À l'Ouest du nouveau : l'essence

Pulvérisant le seuil des deux euros par litre dans de nombreuses stations service, l'essence n'a jamais été aussi chère en France. Les raisons en sont évidentes : le prix du baril est dopé par la reprise mondiale d'après-Covid, et évidemment par les sanctions contre la Russie liées à la guerre en Ukraine. Et cette hausse n'est qu'un début. N'en cherchez pourtant aucune trace dans la presse nationale. À quelques exceptions près, cette hausse n'intéresse, ce matin, que la presse régionale, qui multiplie les reportages et les plans débrouille. Jamais autant que sur ce sujet la presse dite  nationale ne révèle sa nature profondément parisienne, fabriquée par des journalistes qui viennent au bureau en métro ou à vélo. Rien n'a changé depuis qu'elle n'avait pas vu monter le mouvement des Gilets jaunes, fin 2018.

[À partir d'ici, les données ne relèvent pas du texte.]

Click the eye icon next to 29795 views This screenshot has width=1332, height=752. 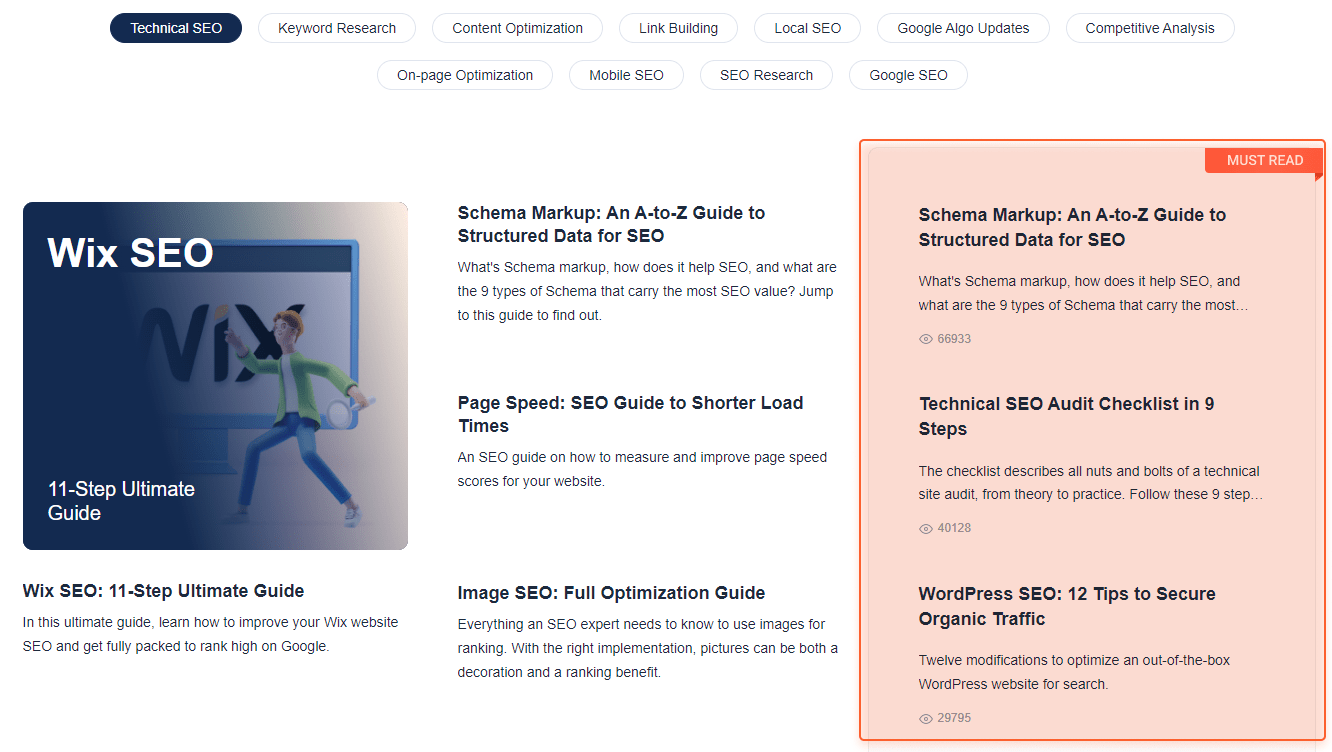[x=925, y=717]
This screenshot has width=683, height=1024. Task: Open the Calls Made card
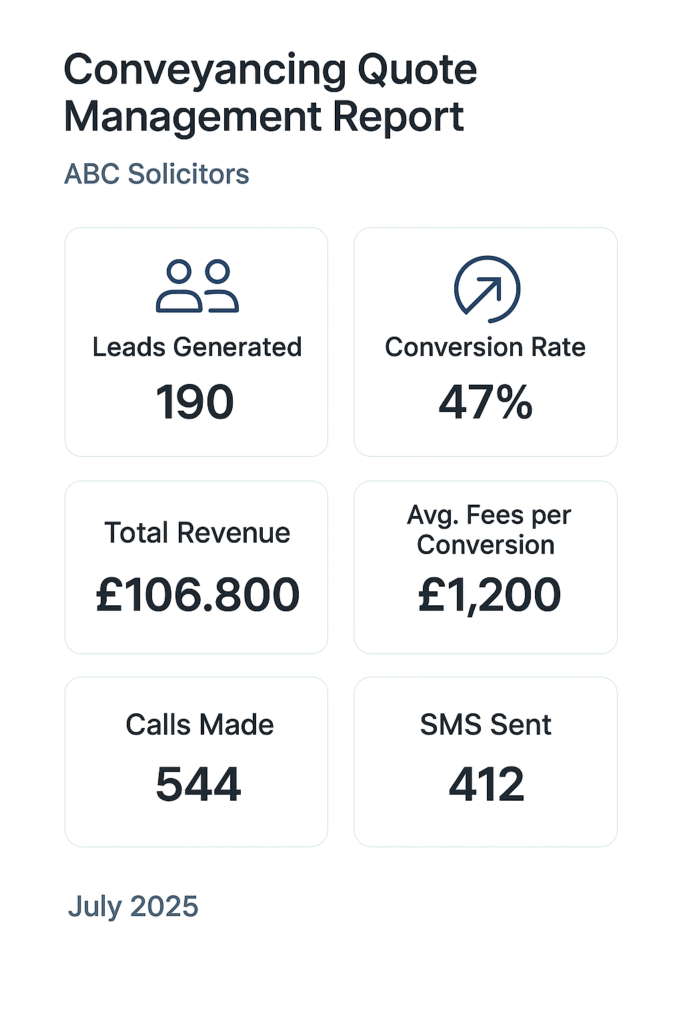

Cela ne durera sans doute pas. Aux premiers barrages sur les ronds-points, c'est à dire dès que la colère deviendra visible, manière Gilets jaunes, ou de tout autre manière imprévisible, on verra les caméras se précipiter, et les plateaux de nos chaînes préférées s'ouvrir à un douloureux débat : ces rudes sanctions contre la Russie, finalement, tout bien pesé, est-ce bien raisonnable ? On peut compter sur Hanouna pour être au premier plan. Dans la dernière ligne droite d'une campagne présidentielle, la collision risque de produire des résultats eux aussi imprévisibles (aussi imprévisibles que la mission au Venezuela de hauts responsables du Département d'État américain et de la Maison Blanche, révélée par le New York Times. Le pétrole d'un petit démon comme Maduro étant somme toute préférable à pas de pétrole du tout).

Dans notre émission de vendredi dernier, nous nous sommes attachés à lire les signaux anti-guerre, de moins en moins faibles, émanant de la société russe. Héroïques manifestations au risque d'emprisonnements massifs, pétition d'étudiants de grandes écoles, prises de position d'oligarques contre la guerre. Mais à l'Ouest aussi, la "société civile" pourrait bien bouger.